Hindustan Times ST (Mumbai) - HT Navi Mumbai Live
Tata Sons gets its first non-Parsi chairman
Chandrasekaran picked unanimously, to take charge on Feb 21
Tata Sons on Thursday named Natarajan Chandrasekaran as its new chairman, ending months of speculation over leadership at the Tata Group -- the $103-billion salt-tosoftware conglomerate that is embroiled in a bitter feud with its ousted chairman Cyrus Mistry.
Chandrasekaran, who currently heads Tata Consultancy Services, is the third non-Tata, after Nowroji Saklatwala and Cyrus Mistry, to hold this position. TCS is the most successful Indian IT company valued at $67 billion — that’s 60% of the Group’s market value and 70% of the dividend earnings of Tata Sons, the group’s holding company.
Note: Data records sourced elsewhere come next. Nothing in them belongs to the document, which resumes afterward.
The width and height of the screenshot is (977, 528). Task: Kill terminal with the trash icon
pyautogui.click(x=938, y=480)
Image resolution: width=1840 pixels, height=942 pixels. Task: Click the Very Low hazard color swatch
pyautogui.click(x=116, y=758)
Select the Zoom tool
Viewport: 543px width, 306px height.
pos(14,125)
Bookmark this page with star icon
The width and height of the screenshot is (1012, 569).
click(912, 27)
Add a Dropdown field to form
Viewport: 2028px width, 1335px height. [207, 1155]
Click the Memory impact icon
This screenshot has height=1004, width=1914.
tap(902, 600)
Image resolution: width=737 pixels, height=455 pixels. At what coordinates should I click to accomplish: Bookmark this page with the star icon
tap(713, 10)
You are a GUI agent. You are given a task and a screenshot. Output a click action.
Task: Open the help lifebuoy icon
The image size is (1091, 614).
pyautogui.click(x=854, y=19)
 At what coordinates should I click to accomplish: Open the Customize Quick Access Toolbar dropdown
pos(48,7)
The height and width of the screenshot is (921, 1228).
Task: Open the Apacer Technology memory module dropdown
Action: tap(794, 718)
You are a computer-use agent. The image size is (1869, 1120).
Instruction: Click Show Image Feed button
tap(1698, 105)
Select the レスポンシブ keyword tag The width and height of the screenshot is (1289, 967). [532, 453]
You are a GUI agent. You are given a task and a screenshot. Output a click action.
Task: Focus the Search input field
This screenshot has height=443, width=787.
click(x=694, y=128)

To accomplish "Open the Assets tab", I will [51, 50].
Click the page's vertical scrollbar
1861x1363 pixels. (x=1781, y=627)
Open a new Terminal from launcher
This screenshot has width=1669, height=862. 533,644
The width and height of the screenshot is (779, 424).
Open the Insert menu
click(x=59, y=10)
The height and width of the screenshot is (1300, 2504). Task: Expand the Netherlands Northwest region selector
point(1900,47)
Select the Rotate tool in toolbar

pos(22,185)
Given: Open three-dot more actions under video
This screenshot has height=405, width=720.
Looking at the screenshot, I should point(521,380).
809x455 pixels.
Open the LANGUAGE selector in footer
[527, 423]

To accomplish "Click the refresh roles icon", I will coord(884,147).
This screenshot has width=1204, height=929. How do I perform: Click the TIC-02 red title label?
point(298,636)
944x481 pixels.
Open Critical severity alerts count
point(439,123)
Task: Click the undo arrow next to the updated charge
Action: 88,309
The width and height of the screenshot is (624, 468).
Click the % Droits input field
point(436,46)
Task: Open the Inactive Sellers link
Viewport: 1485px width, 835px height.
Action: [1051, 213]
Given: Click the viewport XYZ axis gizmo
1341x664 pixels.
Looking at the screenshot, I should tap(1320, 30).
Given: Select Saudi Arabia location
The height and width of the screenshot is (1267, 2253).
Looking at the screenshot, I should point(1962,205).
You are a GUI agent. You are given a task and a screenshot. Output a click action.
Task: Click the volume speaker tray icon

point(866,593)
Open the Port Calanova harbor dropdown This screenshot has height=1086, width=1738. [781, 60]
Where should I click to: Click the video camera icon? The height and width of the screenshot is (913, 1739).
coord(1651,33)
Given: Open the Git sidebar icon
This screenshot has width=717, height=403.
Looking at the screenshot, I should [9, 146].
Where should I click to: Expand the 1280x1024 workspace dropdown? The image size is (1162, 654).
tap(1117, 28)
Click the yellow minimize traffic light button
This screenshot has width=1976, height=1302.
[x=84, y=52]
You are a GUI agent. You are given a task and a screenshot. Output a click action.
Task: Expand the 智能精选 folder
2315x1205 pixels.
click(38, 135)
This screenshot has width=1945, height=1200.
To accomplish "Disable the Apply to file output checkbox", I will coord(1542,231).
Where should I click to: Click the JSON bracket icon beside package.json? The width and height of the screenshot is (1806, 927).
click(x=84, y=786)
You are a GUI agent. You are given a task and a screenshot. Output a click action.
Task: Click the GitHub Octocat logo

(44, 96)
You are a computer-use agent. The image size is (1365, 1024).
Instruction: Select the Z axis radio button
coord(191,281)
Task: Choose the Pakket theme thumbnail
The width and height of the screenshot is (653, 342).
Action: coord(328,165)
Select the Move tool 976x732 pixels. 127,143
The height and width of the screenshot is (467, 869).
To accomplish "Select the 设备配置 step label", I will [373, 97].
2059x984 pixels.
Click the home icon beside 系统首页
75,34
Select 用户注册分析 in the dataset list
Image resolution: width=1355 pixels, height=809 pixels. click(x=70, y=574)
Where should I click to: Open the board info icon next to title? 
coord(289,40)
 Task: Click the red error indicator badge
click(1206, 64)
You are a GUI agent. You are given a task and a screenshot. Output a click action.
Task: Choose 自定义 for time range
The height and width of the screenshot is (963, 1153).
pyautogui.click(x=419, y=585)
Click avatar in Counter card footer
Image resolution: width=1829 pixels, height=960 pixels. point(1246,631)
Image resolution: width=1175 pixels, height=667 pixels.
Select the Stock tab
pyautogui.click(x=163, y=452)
Fondly called “Chandra”, the 53-year-old Tata veteran grew up with TCS. He started as a software programmer in 1987; rose through the ranks to take the top job when he was just 46 and become one of the youngest CEOs in the Tata group. Under him, TCS revenues grew 24% annually.
Chandra “ticks two very important boxes,” said Morgen Witzel, author of Tata, the Evolution of A Corporate Brand. The first is the international experience. “Secondly, he has been part of the Tata group for many years and well aware of group’s values and ethos and knows the ‘Tata way’ of doing things,” said Witzel.
He was inducted on the board of Tata Sons on October 25, a day after its board ousted Cyrus Mistry and named RatanTata as the interim chairman, kicking off a boardroom battle that has now reached the National Company Law Tribunal. Mistry was removed on charges that he disregarded Tata traditions, values and ethos.
A selection committee, which was then set up to pick Mistry’s successor, unanimously chose Chandra, a Tata Group statement said Thursday.
“We believe he will now inspire the entire Tata group to realise its potential acting as leaders in their respective businesses, always in keeping with our value system and ethics and adhering with the practices of the Tata group which have stood it in good stead,” the statement said.
Chandra, who takes over on February 21, has “global experience, deep business acumen and long association with the Tata Group, which will prove invaluable in his new role,” said Chanda Kochhar, CEO and managing director of ICICI Bank.
He has already proven his operational and leadership skills at TCS, but he now has a much bigger challenge on hand – to quickly consolidate the 150-yearold group’s unwieldy operations and steer it through the crisis following Mistry’s ouster.